Repenser les mobilités dans les territoires ruraux
53 % des communautés de communes sont aujourd’hui dotées de la compétence d’autorité organisatrice de la mobilité (AOM), ce qui leur permet de concevoir et de mettre en œuvre leurs propres politiques de mobilité sur leurs territoires.
Mais même si elles n’ont pas fait ce choix de compétence, les communautés de communes peuvent tout de même agir sur les conditions de déplacement de leurs habitants en favorisant la diversité des modes de déplacement, en soutenant le développement des transports partagés, en incitant à l’usage du vélo, en accompagnant les actions de mobilité solidaire.
Elles peuvent aussi établir des conventions de délégation avec leur région-AOM locale lorsqu’elles souhaitent assurer directement la gestion d’un service de mobilité.
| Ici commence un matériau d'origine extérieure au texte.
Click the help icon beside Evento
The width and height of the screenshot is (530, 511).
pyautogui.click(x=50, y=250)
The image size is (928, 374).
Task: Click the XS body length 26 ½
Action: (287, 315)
Dans le cadre de l’accompagnement d’une communauté de communes rurale de l’Allier, le Cerema a illustré la diversité des actions qui peuvent être menées.
Les communautés de communes peuvent aussi identifier et coordonner des initiatives, autour du covoiturage ou des transports solidaires par exemple. Il reste cependant que les communes ont elles aussi un rôle à jouer dans les politiques de mobilité : elles ont en général conservé la compétence voirie, le maire exerce le pouvoir de police qui permet d’agir sur le stationnement, et elles sont enfin un relais essentiel d’information dans lequel les administrés ont confiance.